In Rhythm by Angela Pilgrim


In Rhythm by Angela Pilgrim
19 × 13 in | 14 Color Screenprint
320 gsm Coventry Rag with Deckled Edge
Edition: 20 | Du-Good Press, 2026
In Rhythm engages the hand clapping game as a site of cultural transmission, collective memory, and embodied knowledge within the African diaspora. The work centers the hands overlapping, mid-motion, caught in the gesture of play as vessels of a tradition that predates written record. Tracing back to West African ludic practices such as Ampe, the hand game has always lived in the body passed hand to hand, generation to generation, across geographies and time. The compositional layering mirrors the structure of oral-kinetic tradition itself: forms accumulate, interrupt, and echo one another across the picture plane, much as each generation inherits and revises what was passed to them.
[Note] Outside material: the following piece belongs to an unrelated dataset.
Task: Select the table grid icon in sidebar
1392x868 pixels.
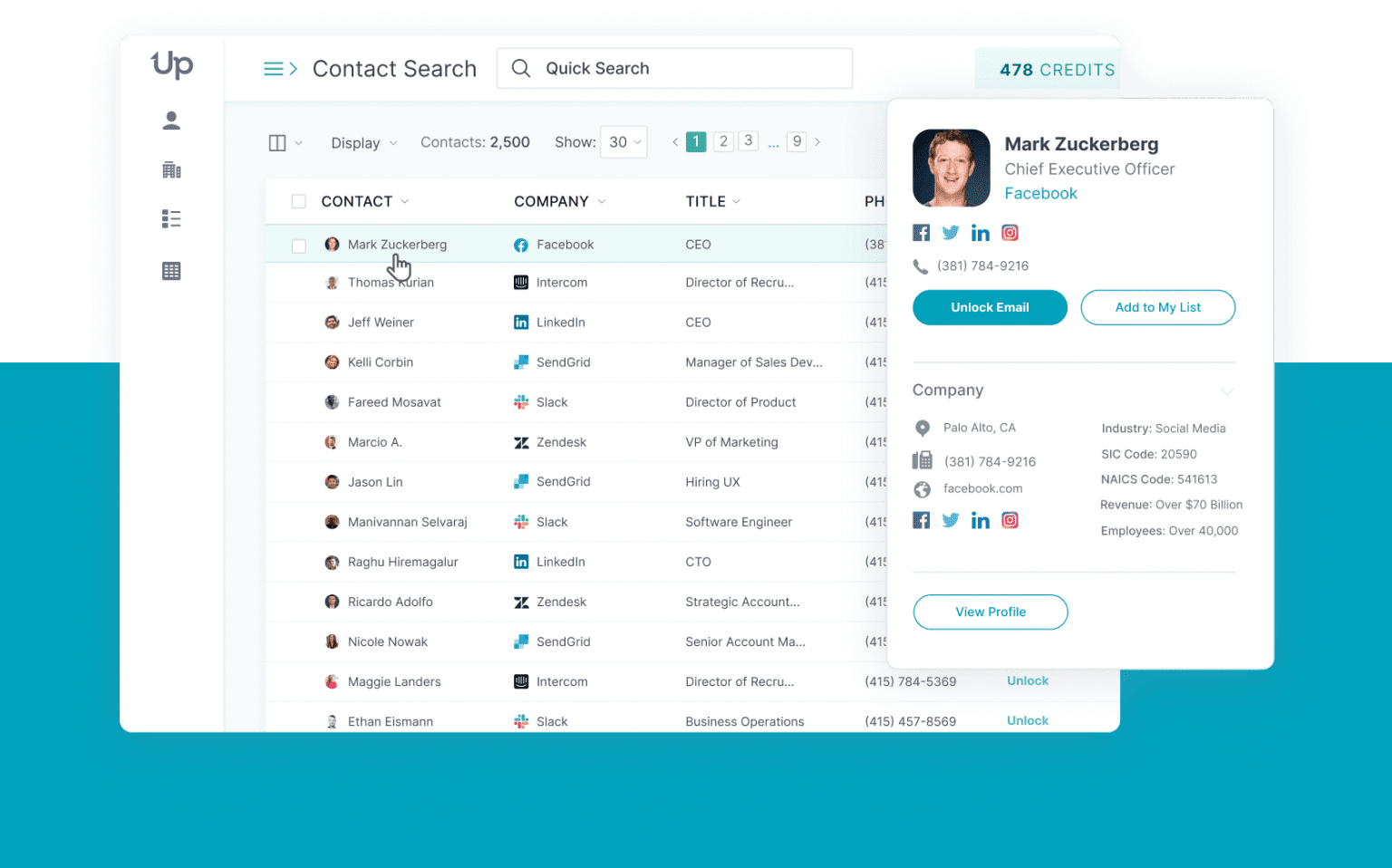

Ethnomusicologist Kyra D. Gaunt has theorized these game-songs through the framework of kinetic orality, the conjunction of orality and embodied language and meaning in Black musical discourse. This work treats the clapping gesture not as childhood ephemera but as scholarship conducted outside institutional walls.
In Rhythm positions Black girlhood not at the margins of cultural history but at its generative center as the place where rhythm was kept, where community was rehearsed, and where the diaspora continued to recognize itself.
Angela Pilgrim (b. 1991, New Jersey) lives and works in Newark, New Jersey. Working primarily in printmaking and mixed media, Pilgrim builds meaning through layering — accumulating mark, pattern, and material to examine Black subjectivity through the Black female gaze. Her practice moves across portraiture, pattern-making, and process-driven composition to explore constructions of beauty, spirituality, and the dynamics of desire, vulnerability, and power within Black diasporic identities. Drawing from the histories and visual languages of the African diaspora, she threads inherited traditions through contemporary material approaches and the expressed knowledge of Black womanhood. By centering the Black body as both subject and author, her work cultivates new modes of seeing and being seen, reframing Black presence as self-defined, nuanced, and expansive.